Noninterest expense in the final quarter of 2015 totaled $786 million, compared with $666 million in the year-earlier quarter and $654 million in the third quarter of 2015. Included in such amounts are expenses considered to be nonoperating in nature consisting of amortization of core deposit and other intangible assets and merger-related expenses. Exclusive of those expenses, noninterest operating expenses were $701 million in the fourth quarter of 2015, compared with $659 million in the year-earlier quarter and $650 million in the third quarter of 2015. The most significant factor for the higher level of operating expenses in the recent quarter was the impact of the operations obtained in the Hudson City acquisition.
For the year ended December 31, 2015, noninterest expenses totaled $2.82 billion, compared with $2.69 billion in the previous year. Noninterest operating expenses were $2.72 billion in 2015 and $2.66 billion in 2014. That increase reflects noninterest operating expenses associated with Hudson City.
The efficiency ratio, or noninterest operating expenses divided by the sum of taxable-equivalent net interest income and noninterest income (exclusive of gains and losses from bank investment securities), measures the relationship of operating expenses to revenues. M&T's efficiency ratio was 55.5% in the recent quarter, compared with 57.8% in the year-earlier quarter and 57.1% in the third quarter of 2015. The efficiency ratio for the full year 2015 was 58.0%, compared with 59.3% in 2014.

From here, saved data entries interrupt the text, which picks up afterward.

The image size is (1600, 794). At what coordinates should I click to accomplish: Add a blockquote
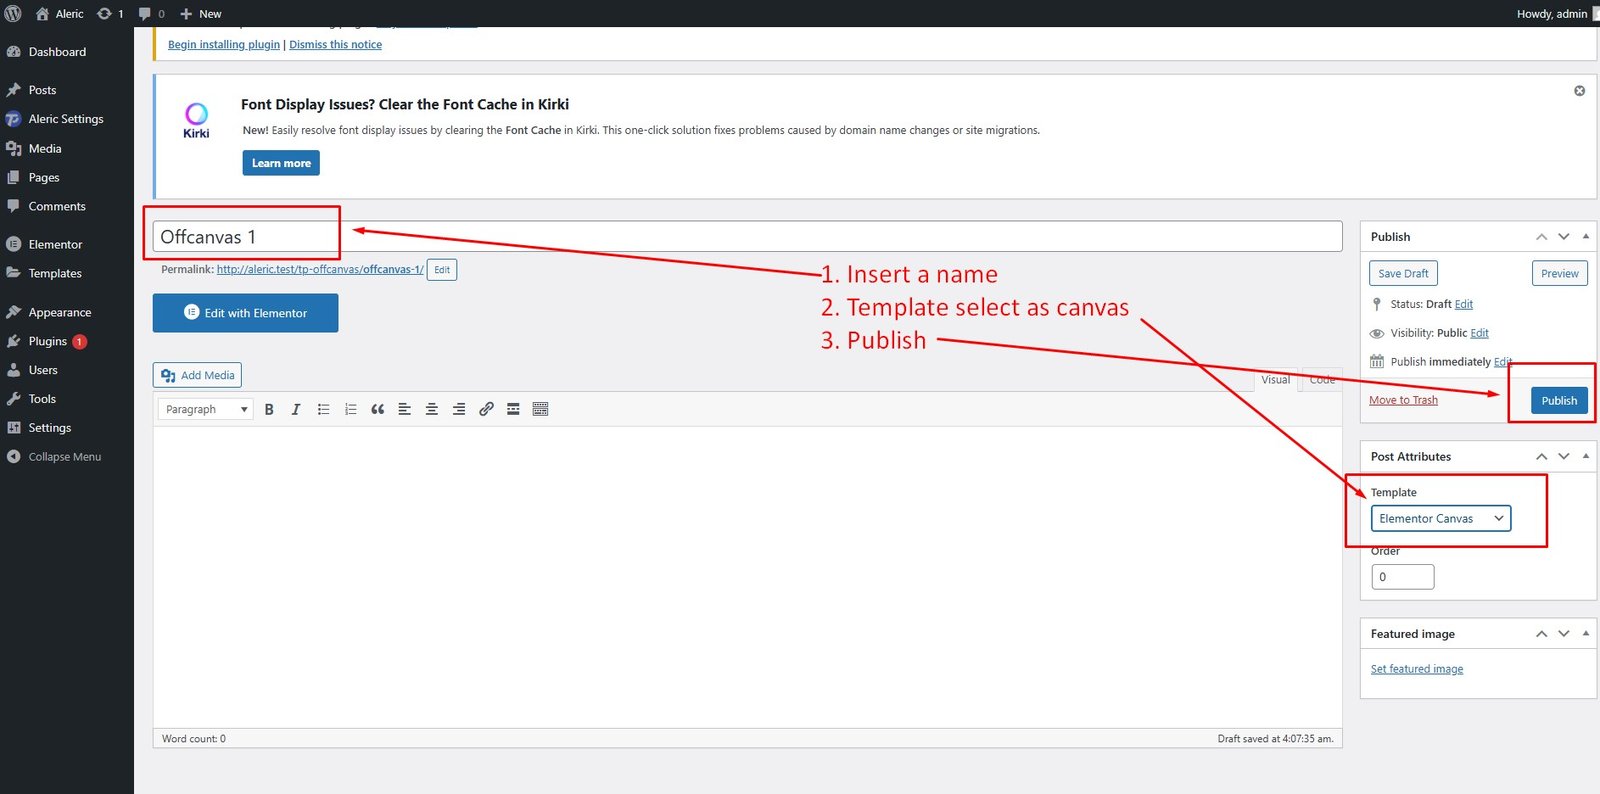coord(377,409)
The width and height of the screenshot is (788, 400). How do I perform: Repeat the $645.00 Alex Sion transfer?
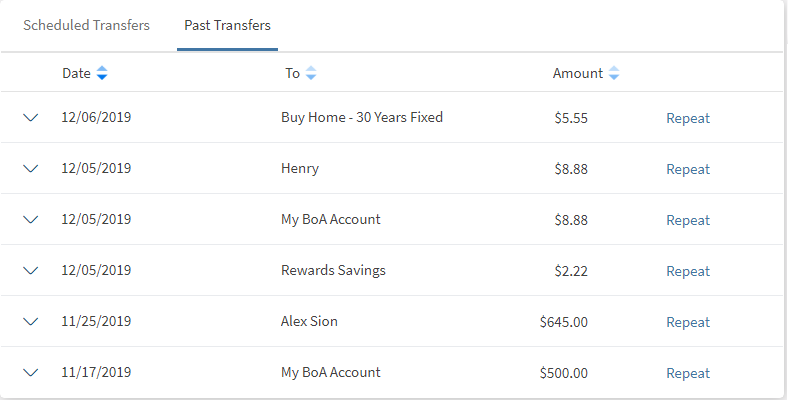click(x=688, y=322)
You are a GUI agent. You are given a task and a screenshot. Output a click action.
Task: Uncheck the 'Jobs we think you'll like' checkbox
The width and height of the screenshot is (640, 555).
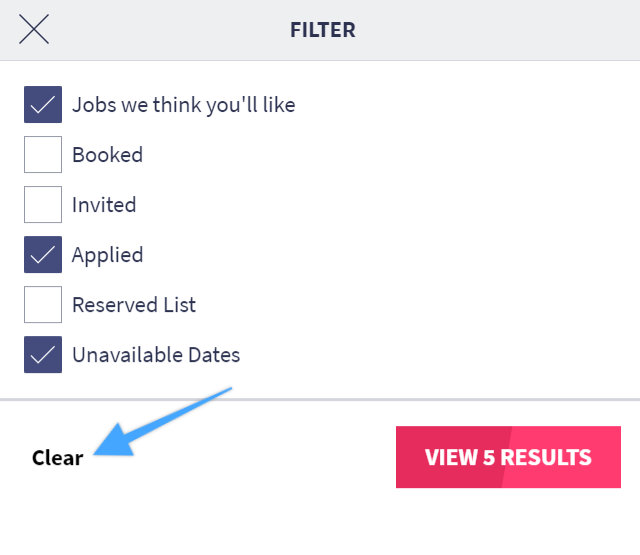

Balance Sheet. M&T had total assets of $122.8 billion at December 31, 2015, up 27% from $96.7 billion a year earlier. Investment securities were $15.7 billion at the recent year-end, up $2.7 billion or 20% from December 31, 2014. Loans and leases, net of unearned discount, rose 31% to $87.5 billion at the 2015 year-end from $66.7 billion at December 31, 2014.
Total deposits were $92.0 billion at the recent year-end, up 25% or $18.4 billion from $73.6 billion at December 31, 2014.
Total shareholders' equity rose $3.8 billion or 31% to $16.2 billion at December 31, 2015 from $12.3 billion a year earlier, representing 13.17% and 12.76%, respectively, of total assets. Common shareholders' equity was $14.9 billion, or $93.60 per share, at December 31, 2015, compared with $11.1 billion, or $83.88 per share, at December 31, 2014. Tangible equity per common share rose 13% to $64.28 at December 31, 2015 from $57.06 a year earlier. Common shareholders’ equity per share and tangible equity per common share were $87.67 and $61.22, respectively, at September 30, 2015. In the calculation of tangible equity per common share, common shareholders' equity is reduced by the carrying values of goodwill and core deposit and other intangible assets, net of applicable deferred tax balances. M&T estimates that the ratio of Common Equity Tier 1 to risk-weighted assets under the transitional capital rules that became effective for M&T on January 1, 2015 was approximately 11.06% at the 2015 year-end.
M&T is a financial holding company headquartered in Buffalo, New York. M&T's principal banking subsidiary, M&T Bank, operates banking offices in New York, Maryland, New Jersey, Pennsylvania, Delaware, Connecticut, Virginia, West Virginia and the District of Columbia. Trust-related services are provided by M&T's Wilmington Trust-affiliated companies and by M&T Bank.